WHAT YOU NEED TO DO
Write out every line below that contains "input".

DATA

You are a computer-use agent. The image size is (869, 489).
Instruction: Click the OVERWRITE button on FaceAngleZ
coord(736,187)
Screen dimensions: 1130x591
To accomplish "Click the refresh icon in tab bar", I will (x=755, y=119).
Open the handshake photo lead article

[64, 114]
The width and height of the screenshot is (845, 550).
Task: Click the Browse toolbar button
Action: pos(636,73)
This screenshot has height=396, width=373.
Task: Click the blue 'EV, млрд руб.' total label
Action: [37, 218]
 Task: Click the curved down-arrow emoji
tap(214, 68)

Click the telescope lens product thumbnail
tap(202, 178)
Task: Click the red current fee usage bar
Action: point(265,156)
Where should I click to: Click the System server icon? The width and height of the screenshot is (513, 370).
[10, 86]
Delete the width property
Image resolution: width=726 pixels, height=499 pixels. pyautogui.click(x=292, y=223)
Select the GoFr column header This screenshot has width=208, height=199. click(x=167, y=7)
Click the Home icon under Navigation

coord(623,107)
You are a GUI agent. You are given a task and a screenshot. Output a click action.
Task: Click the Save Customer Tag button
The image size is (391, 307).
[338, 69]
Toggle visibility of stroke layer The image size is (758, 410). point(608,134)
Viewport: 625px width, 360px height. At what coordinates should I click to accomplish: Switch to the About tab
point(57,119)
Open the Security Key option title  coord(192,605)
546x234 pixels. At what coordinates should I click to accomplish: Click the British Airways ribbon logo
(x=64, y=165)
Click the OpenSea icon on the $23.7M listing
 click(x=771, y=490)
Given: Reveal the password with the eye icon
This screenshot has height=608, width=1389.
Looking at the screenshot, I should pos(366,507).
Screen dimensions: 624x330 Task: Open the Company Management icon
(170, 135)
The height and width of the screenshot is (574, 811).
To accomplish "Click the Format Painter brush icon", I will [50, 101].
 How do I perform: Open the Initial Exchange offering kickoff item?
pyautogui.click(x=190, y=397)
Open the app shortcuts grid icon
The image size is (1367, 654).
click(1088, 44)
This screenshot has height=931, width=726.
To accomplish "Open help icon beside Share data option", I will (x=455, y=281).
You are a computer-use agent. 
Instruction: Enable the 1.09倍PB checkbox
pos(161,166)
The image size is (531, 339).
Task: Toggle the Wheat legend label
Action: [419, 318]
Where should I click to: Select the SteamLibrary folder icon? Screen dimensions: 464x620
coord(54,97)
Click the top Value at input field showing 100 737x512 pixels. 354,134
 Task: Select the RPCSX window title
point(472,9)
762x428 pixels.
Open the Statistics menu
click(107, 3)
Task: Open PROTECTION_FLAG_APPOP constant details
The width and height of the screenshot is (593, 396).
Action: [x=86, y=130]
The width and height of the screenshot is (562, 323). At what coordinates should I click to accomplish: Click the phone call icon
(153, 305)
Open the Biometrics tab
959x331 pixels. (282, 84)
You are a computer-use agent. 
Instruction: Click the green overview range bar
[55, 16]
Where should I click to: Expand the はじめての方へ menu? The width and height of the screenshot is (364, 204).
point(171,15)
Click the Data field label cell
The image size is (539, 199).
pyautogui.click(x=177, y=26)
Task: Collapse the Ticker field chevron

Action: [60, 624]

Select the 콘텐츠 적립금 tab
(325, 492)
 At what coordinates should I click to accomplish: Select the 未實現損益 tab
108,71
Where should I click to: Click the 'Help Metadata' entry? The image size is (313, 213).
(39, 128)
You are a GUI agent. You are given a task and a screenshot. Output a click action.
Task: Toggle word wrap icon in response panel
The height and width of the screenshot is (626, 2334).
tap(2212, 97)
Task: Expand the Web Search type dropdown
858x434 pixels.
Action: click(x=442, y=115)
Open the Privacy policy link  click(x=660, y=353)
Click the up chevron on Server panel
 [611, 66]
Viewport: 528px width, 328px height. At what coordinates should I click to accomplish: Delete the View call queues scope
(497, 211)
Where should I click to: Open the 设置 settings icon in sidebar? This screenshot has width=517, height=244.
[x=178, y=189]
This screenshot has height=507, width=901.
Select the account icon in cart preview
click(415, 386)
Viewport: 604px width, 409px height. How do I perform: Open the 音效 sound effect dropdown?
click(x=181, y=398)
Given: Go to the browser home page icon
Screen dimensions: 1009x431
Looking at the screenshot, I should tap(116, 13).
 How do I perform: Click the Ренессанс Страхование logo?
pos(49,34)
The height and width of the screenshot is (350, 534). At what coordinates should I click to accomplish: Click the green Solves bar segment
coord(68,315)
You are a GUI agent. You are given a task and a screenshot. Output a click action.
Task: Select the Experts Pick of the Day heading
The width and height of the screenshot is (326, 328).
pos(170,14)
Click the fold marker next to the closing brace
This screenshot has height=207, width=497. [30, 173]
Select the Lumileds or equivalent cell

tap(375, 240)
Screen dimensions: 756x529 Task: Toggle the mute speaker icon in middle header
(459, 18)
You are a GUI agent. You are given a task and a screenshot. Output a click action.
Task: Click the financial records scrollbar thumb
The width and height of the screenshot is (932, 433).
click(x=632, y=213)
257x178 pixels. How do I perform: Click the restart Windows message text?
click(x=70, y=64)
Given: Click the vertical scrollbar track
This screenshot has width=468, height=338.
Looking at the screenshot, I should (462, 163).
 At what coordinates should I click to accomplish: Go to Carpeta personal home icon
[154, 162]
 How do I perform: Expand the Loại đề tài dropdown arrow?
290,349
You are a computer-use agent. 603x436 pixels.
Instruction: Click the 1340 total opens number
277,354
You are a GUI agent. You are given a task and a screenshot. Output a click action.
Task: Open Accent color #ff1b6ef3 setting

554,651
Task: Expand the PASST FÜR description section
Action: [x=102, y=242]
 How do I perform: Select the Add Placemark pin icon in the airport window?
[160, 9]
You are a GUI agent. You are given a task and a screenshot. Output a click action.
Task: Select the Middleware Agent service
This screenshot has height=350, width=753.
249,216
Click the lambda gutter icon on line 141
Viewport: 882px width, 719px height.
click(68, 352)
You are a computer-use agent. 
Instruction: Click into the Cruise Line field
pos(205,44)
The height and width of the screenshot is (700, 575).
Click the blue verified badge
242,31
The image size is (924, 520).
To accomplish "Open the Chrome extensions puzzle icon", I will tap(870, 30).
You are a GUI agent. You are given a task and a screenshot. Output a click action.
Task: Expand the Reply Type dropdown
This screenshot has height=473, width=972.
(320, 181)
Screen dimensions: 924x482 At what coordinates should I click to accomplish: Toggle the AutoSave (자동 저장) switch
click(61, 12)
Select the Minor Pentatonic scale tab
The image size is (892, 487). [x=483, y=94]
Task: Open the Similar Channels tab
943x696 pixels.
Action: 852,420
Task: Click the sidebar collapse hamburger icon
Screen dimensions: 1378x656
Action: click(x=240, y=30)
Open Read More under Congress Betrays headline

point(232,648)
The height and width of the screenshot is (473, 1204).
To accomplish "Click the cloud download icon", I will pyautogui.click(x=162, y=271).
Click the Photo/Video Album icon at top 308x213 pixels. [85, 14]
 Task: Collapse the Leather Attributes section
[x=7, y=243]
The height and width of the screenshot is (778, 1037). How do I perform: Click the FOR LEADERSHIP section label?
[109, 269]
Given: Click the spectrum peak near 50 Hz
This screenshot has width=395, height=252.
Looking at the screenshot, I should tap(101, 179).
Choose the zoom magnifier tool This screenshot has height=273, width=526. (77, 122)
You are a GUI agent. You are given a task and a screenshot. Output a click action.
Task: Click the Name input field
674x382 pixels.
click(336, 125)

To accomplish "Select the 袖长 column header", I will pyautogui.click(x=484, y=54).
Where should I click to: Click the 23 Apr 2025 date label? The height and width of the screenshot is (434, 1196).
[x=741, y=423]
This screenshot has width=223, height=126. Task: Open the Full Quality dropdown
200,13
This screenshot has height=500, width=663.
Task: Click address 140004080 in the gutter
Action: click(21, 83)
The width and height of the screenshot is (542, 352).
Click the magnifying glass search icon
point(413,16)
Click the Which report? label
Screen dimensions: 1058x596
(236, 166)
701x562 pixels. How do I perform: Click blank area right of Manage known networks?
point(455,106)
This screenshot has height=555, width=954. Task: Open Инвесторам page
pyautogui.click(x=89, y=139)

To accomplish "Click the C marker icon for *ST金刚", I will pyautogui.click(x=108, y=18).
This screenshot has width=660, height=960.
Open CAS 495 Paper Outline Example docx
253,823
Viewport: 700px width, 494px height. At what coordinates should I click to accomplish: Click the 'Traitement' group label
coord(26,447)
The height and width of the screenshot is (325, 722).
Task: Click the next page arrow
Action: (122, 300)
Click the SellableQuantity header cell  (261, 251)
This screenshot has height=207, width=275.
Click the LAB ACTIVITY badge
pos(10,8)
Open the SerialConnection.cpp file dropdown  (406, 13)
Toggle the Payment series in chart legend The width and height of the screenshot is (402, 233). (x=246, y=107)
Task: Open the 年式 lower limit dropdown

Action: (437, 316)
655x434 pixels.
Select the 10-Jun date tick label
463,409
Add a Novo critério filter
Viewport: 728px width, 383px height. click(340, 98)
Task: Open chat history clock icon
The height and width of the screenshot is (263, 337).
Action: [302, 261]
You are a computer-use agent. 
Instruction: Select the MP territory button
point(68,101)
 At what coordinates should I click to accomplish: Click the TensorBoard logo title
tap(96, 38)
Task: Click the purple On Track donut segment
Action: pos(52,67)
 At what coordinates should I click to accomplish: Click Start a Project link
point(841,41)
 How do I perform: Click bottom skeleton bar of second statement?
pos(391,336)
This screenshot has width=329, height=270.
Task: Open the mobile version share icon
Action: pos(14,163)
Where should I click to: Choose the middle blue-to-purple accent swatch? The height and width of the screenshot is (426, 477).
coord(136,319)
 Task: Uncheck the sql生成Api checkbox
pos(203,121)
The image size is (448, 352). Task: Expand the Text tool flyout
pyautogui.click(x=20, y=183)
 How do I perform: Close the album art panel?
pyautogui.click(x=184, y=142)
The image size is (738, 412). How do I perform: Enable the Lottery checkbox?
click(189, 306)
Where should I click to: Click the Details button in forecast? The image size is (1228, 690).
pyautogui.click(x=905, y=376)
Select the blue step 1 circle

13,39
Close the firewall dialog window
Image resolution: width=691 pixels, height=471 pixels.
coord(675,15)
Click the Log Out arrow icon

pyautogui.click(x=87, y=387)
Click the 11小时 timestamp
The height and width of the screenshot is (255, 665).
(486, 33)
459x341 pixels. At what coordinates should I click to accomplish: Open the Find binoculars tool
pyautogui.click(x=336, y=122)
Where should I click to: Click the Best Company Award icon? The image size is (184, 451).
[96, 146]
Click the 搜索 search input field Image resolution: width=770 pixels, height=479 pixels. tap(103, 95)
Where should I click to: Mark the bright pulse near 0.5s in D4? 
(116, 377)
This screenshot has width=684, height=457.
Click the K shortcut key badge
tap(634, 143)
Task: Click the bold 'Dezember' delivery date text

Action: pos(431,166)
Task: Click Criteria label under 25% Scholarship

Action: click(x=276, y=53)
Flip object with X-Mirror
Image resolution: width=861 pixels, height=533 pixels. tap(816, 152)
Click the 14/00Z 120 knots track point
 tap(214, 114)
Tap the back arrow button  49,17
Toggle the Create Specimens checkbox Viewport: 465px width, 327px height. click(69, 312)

FINISHED TASK
Click the top Value at input field showing 100 737x512 pixels. 354,134
Task: Click the Name input field
Click the 搜索 search input field Image resolution: width=770 pixels, height=479 pixels. tap(103, 95)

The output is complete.